Plains Midstream, the owner of a pipeline that leaked nearly half a million litres of oil into Red Deer River in 2012, is facing charges from the province for failing to report the leak. It also faces charges under the federal Fisheries Act for contaminating the river.
The law requires pipeline owners to report leaks, as well as comply with provincial rules regarding pipe inspection frequency. The Alberta Energy Regulator (AER), the province’s energy watchdog, released a report earlier this year detailing Plains Midstream’s shortcomings. The regulator criticized the company for failing to inspect the Rangeland pipeline often enough, not heeding government warnings, and failing to take appropriate measures to mitigate hazards once the leak occurred.
Plains Midstream also experienced a pipeline leak in 2011 into Alberta’s Peace River, with nine times the amount of oil spilled as that of the Red Deer leak.
The spill occurred at a weld in the pipe in Jackson Creek, which flows into the Red Deer River. Heavy rainfall and increased water flow eroded the riverbed around the pipe, leading to the leak.
The affected region included wilderness and protected areas used for camping, hunting, and fishing. The city of Red Deer is downstream, as is the Gleniffer reservoir, which was temporarily shut to boaters and fishers while measures were taken to clean up the spill. Traces of oil also appeared in places such as the Butcher Creek Natural Area.
Area residents have voiced concern that the Alberta government hasn’t done enough to protect the Eastern Slopes watershed.
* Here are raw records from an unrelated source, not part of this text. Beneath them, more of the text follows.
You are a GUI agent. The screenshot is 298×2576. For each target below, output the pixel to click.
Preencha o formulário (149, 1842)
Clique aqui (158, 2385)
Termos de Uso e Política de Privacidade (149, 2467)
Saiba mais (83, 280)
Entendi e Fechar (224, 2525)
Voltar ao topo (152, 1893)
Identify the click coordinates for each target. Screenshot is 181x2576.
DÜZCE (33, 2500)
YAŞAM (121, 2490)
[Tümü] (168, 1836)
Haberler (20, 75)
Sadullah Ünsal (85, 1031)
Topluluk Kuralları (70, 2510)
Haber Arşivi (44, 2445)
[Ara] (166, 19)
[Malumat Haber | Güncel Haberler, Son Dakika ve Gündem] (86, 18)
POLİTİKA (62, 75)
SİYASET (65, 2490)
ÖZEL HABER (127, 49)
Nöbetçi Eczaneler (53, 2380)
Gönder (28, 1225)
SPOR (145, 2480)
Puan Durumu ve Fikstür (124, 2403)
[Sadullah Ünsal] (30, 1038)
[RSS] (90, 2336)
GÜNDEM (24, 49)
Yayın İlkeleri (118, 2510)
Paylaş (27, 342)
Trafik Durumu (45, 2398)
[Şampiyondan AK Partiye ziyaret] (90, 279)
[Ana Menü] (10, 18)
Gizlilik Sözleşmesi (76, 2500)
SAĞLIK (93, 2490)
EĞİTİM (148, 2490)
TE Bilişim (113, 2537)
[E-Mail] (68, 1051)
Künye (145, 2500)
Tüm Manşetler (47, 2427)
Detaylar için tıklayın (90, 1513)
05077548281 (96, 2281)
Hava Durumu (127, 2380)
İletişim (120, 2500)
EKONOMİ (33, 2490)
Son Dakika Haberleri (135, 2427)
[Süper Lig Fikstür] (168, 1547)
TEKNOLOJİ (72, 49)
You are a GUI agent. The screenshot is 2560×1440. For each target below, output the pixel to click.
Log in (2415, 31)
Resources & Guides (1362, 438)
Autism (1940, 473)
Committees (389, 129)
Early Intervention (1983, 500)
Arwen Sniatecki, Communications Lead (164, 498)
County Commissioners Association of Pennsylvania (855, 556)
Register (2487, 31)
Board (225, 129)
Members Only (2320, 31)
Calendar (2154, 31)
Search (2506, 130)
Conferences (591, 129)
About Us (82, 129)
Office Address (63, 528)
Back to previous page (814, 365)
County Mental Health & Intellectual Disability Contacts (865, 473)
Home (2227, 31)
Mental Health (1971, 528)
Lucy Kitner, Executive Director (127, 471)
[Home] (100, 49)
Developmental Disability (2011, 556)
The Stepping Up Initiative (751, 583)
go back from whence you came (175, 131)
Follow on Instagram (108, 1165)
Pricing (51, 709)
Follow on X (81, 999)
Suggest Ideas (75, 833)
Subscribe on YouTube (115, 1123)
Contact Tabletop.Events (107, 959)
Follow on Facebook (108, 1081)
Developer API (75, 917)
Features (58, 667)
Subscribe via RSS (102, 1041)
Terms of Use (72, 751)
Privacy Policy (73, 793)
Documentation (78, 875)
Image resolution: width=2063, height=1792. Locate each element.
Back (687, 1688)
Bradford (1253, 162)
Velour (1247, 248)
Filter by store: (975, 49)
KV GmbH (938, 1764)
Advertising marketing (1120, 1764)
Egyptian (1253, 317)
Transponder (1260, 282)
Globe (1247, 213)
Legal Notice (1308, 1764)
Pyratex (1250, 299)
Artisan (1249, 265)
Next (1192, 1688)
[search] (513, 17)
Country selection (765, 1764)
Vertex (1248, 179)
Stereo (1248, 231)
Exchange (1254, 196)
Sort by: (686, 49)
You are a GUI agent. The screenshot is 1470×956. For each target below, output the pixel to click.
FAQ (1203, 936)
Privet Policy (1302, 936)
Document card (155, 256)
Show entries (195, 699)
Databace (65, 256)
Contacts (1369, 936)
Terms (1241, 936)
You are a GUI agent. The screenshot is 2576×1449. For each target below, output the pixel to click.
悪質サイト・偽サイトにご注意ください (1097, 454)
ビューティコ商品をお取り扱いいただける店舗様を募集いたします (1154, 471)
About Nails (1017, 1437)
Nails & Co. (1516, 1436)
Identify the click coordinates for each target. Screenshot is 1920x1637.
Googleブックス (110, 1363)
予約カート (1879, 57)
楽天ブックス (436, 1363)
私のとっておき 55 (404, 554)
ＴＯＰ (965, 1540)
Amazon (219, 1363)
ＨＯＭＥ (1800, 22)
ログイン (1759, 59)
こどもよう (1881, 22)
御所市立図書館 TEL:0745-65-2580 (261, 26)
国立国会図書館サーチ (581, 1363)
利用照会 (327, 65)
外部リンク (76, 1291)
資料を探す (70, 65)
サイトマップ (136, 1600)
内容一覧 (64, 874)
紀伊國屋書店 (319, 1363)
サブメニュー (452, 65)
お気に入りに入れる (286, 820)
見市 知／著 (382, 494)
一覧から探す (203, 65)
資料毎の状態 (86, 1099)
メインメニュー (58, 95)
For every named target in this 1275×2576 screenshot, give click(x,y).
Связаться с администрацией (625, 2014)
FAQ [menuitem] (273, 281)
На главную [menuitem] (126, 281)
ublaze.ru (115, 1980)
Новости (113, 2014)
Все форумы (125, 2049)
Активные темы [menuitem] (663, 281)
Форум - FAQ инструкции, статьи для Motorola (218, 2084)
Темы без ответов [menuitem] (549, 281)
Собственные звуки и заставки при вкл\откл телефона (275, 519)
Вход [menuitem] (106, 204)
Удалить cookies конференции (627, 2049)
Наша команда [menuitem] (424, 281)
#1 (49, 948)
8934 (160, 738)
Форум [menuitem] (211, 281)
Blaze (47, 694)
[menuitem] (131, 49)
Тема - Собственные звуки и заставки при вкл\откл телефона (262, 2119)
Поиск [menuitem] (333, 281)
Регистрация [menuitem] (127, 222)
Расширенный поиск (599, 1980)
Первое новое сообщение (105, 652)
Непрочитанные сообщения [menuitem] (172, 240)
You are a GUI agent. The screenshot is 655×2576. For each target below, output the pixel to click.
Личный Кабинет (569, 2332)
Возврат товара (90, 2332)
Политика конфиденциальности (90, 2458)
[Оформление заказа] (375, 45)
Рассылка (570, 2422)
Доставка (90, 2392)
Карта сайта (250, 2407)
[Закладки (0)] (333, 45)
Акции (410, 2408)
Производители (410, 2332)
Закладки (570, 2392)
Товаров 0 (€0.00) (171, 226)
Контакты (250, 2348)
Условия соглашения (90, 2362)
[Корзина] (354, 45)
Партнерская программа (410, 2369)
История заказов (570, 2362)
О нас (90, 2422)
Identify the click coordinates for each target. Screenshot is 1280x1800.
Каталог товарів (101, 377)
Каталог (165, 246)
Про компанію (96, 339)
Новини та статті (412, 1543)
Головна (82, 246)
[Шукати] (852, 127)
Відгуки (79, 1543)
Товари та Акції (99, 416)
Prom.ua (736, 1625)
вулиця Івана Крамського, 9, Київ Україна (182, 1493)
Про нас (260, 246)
“All I can say it’s a wake-up call,” said Colin Kure, one of the first farmers near the river to report the spill, to the Calgary Herald. He acknowledged that the charges are a positive step, but isn’t confident there won’t be more spills in the future.
The AER is also unsure of the ability of Plains Midstream to maintain operations within the province. “We need to be convinced that they can continue to operate safely in Alberta,” said regulator spokesman Darin Barter to the CBC. “We are not convinced that can be done right now.”